Aisling brings six returning emigrants to Donegal at a time of great debate in Ireland
Driving around Ireland on our trip to Donegal this year we are constantly asked from lamp-posts, billboards and news media a very complex question with a stark either/or answer: Yes or No. Yes gives women the right to choose whether they should have the right to decide for themselves if they want to have a baby within the first 12 weeks of pregnancy or whether the state has a say in the matter. I remember the 1983 referendum when abortion was outlawed through the constitution in all circumstances in Ireland and we became aware of the Society for the Protection of the Unborn Child (SPUC) for the first time. The strange spectacle of very respectable looking women, priests and small, confused children, brandishing posters with horrific pictures of aborted foetuses in buckets or on the end of surgeon’s knives, screaming blood-curdling slogans, became familiar outside the GPO and elsewhere. These were strange times in Ireland with the Church trying to reassert its waning control over a changing society, successive governments were imploding through scandal and corruption and emigration was running at 1950’s levels. It is a bit unnerving to see the same arguments played out again at least this time without the gruesome imagery attached although we have seen Downs’s syndrome children used in the No campaign but the Church is keeping out of it. That is the Catholic Church not the American alt-right Evangelist Churches who got behind Trump and who also back Israel in everything they do, however un-Christian and who seem to be very much involved in the No campaign. I am not suggesting that No voters are inherently right-wing just that the extreme right does champion the crazy end of anti-abortion activity, including bombing clinics.

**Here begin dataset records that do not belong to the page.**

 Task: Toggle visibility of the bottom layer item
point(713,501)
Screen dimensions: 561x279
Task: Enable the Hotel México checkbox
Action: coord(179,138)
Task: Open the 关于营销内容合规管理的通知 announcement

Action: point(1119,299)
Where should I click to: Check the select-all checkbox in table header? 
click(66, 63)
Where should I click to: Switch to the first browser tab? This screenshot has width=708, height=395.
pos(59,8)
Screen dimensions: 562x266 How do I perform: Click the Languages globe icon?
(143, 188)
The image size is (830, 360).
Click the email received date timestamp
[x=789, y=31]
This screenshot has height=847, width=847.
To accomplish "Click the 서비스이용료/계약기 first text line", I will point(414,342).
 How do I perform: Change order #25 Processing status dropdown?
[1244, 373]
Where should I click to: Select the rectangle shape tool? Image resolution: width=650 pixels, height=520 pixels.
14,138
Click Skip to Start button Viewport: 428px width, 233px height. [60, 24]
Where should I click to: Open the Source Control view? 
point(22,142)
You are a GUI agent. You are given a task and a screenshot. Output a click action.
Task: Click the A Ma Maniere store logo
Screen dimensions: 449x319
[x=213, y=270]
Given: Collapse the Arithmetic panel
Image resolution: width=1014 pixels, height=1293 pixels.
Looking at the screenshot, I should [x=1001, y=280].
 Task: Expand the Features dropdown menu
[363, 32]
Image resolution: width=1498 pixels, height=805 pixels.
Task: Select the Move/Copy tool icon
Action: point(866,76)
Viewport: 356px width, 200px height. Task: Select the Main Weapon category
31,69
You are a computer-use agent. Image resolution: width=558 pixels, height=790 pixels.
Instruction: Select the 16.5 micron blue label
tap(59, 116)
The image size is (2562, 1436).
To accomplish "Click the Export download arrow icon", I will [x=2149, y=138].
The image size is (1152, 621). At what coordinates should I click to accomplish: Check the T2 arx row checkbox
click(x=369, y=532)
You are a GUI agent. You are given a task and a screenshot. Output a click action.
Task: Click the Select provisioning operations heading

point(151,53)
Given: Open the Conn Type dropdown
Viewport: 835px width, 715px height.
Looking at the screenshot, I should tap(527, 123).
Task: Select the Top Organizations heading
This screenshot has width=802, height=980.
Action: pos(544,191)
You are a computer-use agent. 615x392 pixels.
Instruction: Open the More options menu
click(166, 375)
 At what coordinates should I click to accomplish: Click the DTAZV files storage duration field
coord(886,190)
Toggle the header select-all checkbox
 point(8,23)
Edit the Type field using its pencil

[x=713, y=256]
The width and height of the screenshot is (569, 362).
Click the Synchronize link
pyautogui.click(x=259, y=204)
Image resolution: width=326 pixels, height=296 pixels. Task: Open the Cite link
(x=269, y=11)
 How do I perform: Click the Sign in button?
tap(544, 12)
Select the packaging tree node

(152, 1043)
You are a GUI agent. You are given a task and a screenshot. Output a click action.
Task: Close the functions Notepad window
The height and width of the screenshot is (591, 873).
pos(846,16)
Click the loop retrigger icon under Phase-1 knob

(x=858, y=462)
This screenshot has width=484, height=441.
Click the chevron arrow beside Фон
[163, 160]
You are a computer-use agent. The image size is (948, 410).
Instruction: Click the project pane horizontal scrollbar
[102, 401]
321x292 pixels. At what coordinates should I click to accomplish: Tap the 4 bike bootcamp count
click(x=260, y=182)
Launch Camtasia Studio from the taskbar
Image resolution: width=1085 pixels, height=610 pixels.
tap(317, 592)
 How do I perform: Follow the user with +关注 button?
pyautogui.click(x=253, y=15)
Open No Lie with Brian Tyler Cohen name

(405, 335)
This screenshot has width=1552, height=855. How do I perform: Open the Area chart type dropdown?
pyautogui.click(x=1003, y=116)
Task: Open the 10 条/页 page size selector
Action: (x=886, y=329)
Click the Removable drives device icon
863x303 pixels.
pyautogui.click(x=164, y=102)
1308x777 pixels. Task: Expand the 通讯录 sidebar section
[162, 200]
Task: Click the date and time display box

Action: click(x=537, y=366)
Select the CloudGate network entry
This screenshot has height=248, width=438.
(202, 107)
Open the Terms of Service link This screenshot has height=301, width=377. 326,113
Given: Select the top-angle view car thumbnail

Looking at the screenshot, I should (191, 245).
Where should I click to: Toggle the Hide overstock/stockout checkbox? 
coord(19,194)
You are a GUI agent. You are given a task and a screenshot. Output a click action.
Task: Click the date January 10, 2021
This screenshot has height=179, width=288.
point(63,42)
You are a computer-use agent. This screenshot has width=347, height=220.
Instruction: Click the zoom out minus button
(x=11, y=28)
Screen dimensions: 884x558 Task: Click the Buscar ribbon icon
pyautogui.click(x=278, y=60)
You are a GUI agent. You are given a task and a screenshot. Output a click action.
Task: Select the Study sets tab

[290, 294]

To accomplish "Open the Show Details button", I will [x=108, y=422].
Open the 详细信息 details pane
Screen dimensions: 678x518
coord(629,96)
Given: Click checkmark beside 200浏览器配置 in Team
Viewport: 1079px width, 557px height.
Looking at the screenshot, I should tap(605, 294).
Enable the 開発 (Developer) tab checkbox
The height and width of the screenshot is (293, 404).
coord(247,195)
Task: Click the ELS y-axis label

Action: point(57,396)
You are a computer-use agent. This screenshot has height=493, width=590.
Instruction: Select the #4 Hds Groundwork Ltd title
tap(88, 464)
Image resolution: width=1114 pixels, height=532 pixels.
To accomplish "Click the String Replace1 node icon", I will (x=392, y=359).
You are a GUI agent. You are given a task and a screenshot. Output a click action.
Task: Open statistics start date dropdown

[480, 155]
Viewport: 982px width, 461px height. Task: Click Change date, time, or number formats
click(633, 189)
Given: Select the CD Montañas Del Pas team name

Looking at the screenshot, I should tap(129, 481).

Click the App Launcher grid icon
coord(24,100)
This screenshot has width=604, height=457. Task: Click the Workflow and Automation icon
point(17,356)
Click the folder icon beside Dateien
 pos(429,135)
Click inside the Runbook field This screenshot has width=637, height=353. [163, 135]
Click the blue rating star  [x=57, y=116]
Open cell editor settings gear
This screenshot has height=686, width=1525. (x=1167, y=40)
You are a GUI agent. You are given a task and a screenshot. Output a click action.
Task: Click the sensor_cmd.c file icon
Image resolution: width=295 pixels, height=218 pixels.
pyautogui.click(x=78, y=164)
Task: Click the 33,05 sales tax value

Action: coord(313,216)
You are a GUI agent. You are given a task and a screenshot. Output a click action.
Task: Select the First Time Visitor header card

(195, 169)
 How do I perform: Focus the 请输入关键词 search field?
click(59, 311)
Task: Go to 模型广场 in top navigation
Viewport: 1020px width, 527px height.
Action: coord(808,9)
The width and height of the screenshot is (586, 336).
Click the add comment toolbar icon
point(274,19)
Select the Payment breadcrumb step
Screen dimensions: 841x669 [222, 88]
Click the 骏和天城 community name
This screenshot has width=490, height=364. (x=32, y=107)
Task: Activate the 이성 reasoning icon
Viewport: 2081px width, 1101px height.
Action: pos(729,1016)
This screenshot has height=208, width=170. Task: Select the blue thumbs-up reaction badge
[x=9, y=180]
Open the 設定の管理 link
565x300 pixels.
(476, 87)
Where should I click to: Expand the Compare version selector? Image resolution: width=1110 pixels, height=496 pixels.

As an odd postscript to the abortion debate, Colm from Fermanagh got in touch with John a few months back hoping to trace his father who he had never met. His mother told him before Colm’s upcoming wedding that his real father was a Clare man she knew in London when she lived there in the 80’s. There was no relationship and she had returned to Ireland telling him nothing about the baby she was carrying. So with only the name and the county to go on It seemed to be a needle in a haystack job but that has never stopped John before and he somehow managed to find the man in question. He was back in Clare after years in London where he had a family, later returning to Ireland, settled down and had another family. John arranged for Colm and his father to speak together by phone at first. We were passing through his home town on the way to Donegal from the Dublin ferry and called to see Colm during his break from work. He was still buzzing from all the unexpectedly exciting news he had to contend with and the coming nuptials and we were all fascinated to hear the story from Colm’s point of view with further commentary from John on his search for the father. Colm told us that his father had a suspicion that his mother was pregnant when she told him she was going back home but she had denied it. It was a strange reversal of the well-worn abortion trail to London from Ireland so familiar to us particularly at this time. The mother had also told Colm that she wasn’t certain that our man was the father and she suggested they both take a paternity test which they agreed to and which thankfully turned out positive. We left Colm with his effusive thanks to John ringing in our ears and bags full of pastries he had bought for us for the road to Donegal.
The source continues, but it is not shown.